The Indicators

Linear Regression

Used to determine the direction of a trend, a Linear Regression Line runs through a set of prices so that the smallest amount of space exists between all of the price points and the Linear Regression Line. Instead of a price chart with scattered price points, the Linear Regression Line allows you to clearly see whether prices are trending upward, downward or sideways.

Prices tend to move above and below the Linear Regression Line. As a result, when prices are below the line, analysts typically predict prices will rise, and when they're above the line, prices are predicted to fall back toward the Linear Regression Line.

Some analysts also plot Linear Regression Channel Lines, which are lines that run parallel and equidistant from the central trend line. The channel lines are plotted based on the furthest closing points - both high and low - from the Linear Regression Line. Plotting these lines can provide a visual representation of the trend as well as the range where you can expect trading to occur.
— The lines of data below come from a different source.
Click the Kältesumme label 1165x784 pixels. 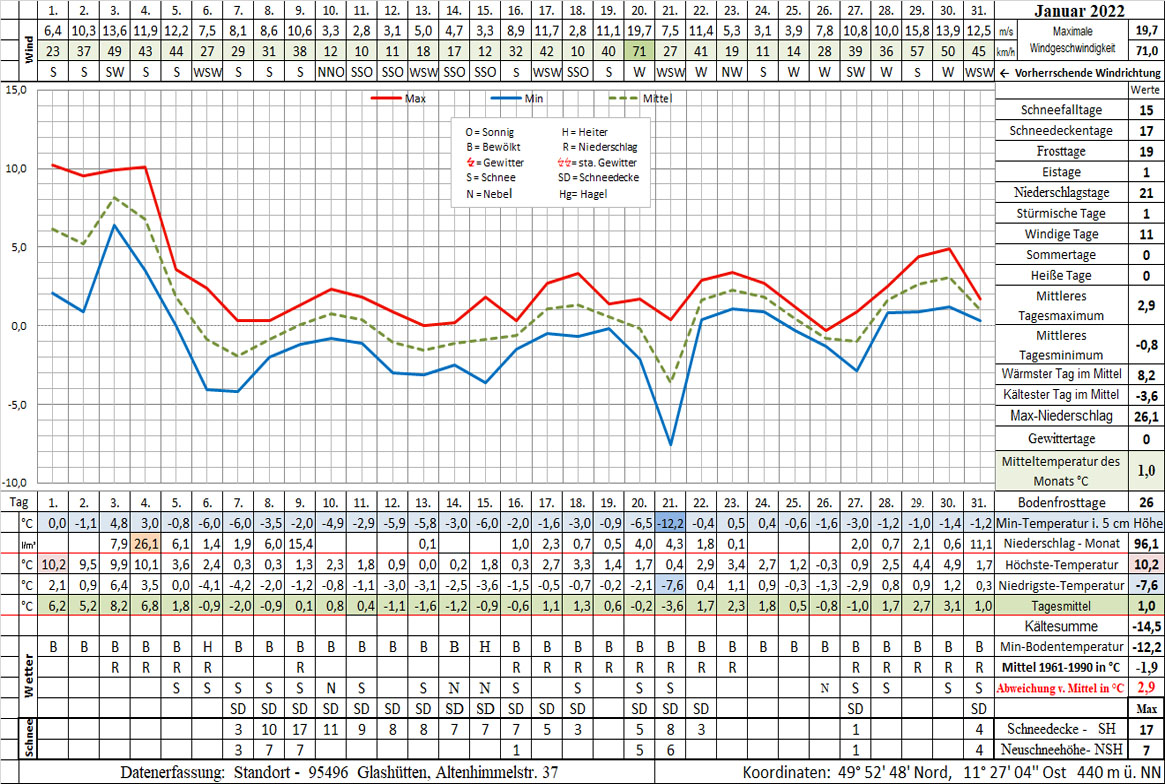[1059, 626]
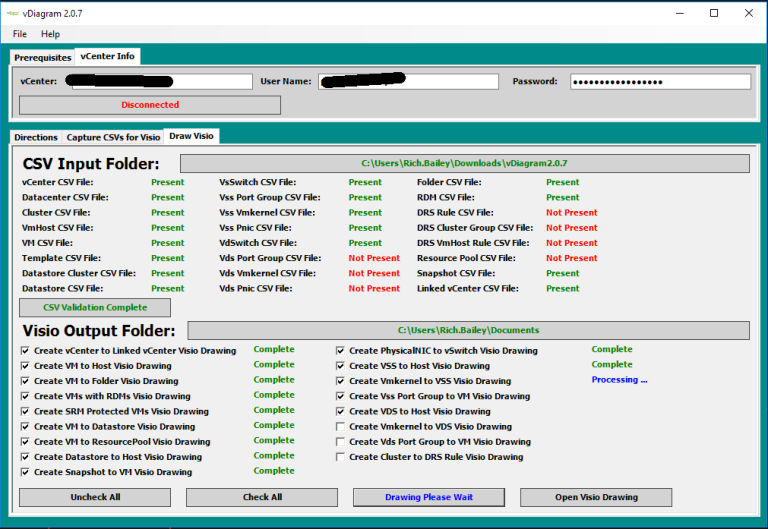Click the Visio Output Folder path button
The image size is (768, 529).
pos(468,330)
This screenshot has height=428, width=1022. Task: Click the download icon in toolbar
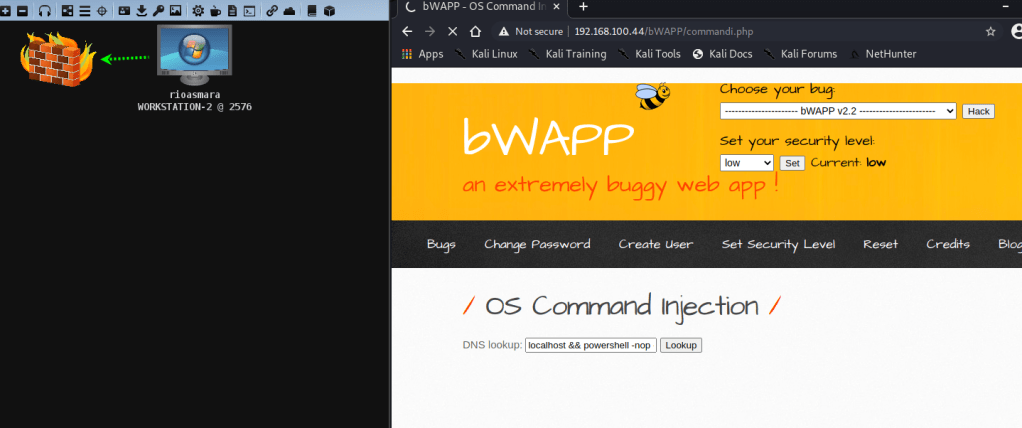pos(141,11)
While the middle line may help you predict a security's likely price, the bottom line shows the security's support level, and the top line quantifies the resistance level.

Linear Regression Lines are created using a complex calculation called the least squares method.

Calculations

The Linear Regression indicator is calculated by fitting a linear regression line over the values for the given period, and then determining the current value for that line. A linear regression line is a straight line that is as close to all of the given values as possible.

Sample Chart View Graphic View Graphic

Unlike a Moving Average, the Linear Regression Indicator does not exhibit as much delay. As the Linear Regression Indicator is fitting a line to the data points rather than simply averaging them, the Linear Regression line becomes more responsive to changes in prices.

When prices are persistently higher or lower than the forecasted price, you can typically expect them to return to more realistic levels. The Linear Regression Indicator shows where prices should be trading on a statistical basis and any excessive deviation from the regression line is likely to be short-lived.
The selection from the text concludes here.